Yes, they may not be the most incredible pre-publicity images I have seen, but they are still images from Jurassic World!Jurassic World

Bryce-Dallas-Howard Director-Chair

While on the subject of Steven Spielberg properties…will a collaboration with Tony Kushner be his next project or will it be a collaboration with Tom Hanks? I will gladly take both.

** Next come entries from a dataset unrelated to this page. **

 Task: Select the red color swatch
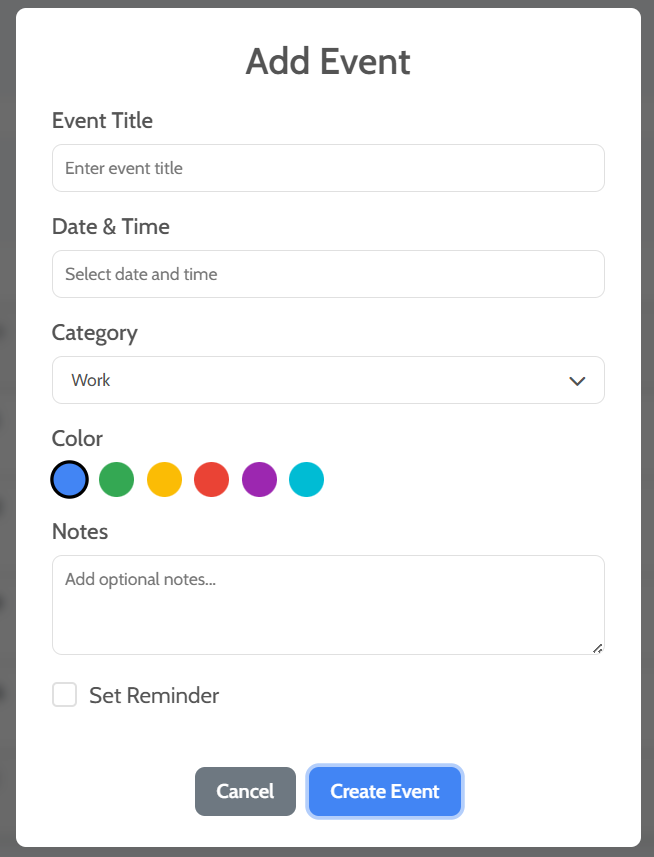tap(211, 479)
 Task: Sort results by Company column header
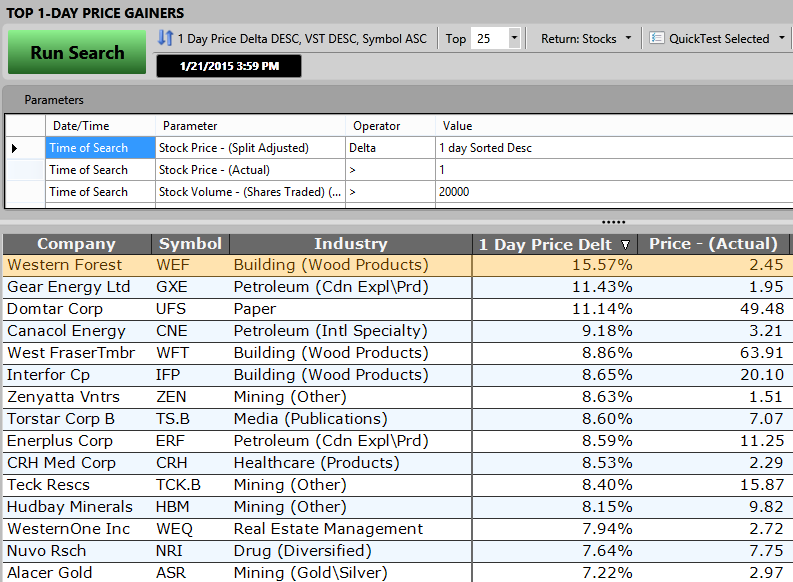point(76,244)
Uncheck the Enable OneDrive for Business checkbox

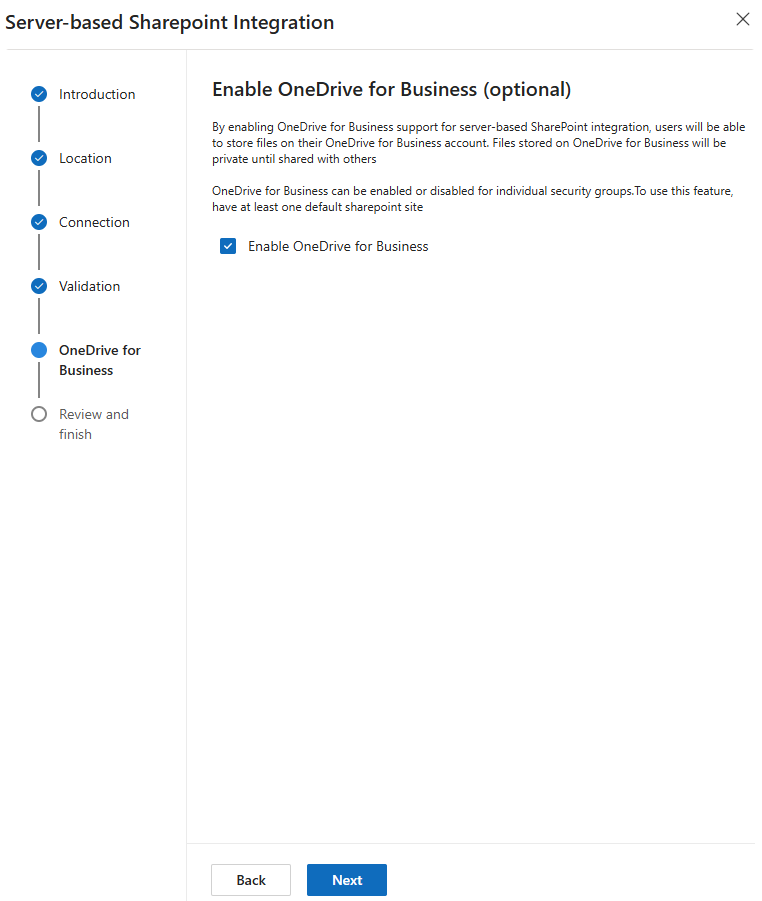click(228, 246)
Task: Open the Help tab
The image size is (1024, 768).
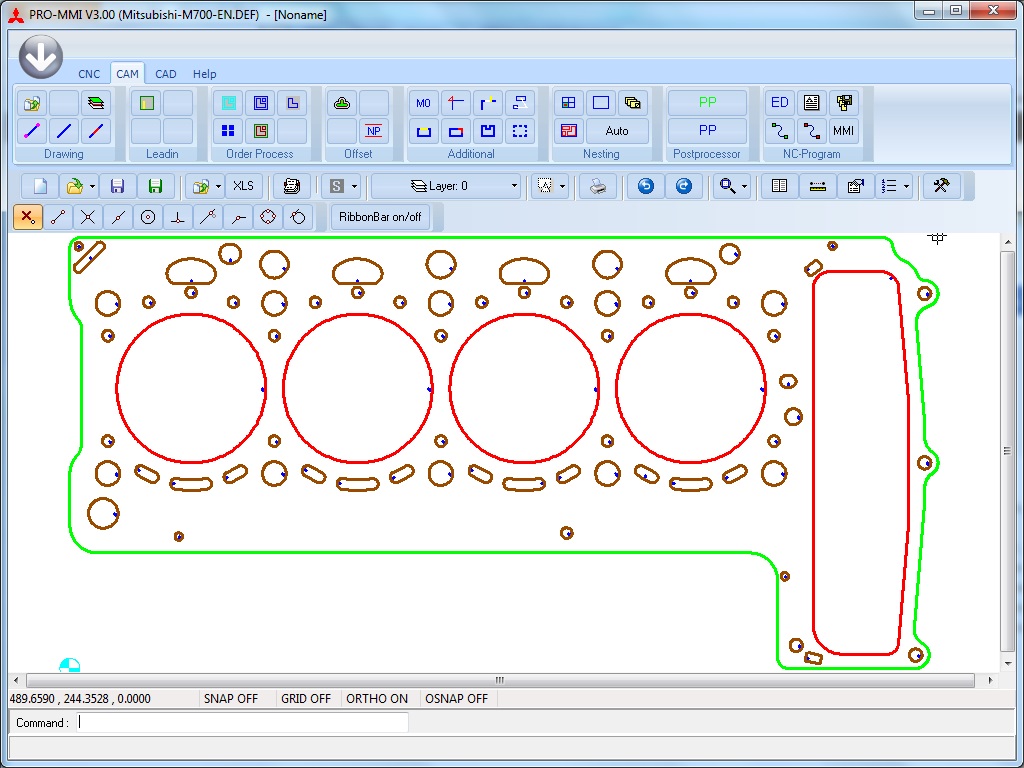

Coldplay is making me very excited for their new album, Ghost Stories, out May 19-20. Every song they have put out thus far simultaneously sounds entirely unique and yet eerily connected to one another as if from some carefully constructed masterwork. The latest release (as a live BBC performance) of “Oceans” furthers this trend:

I have tried and failed to read J.K. Rowling’s Harry Potter follow up, The Casual Vacancy, four times now. The “right timing” stars have never aligned. Maybe this just announced HBO miniseries will quell the trend.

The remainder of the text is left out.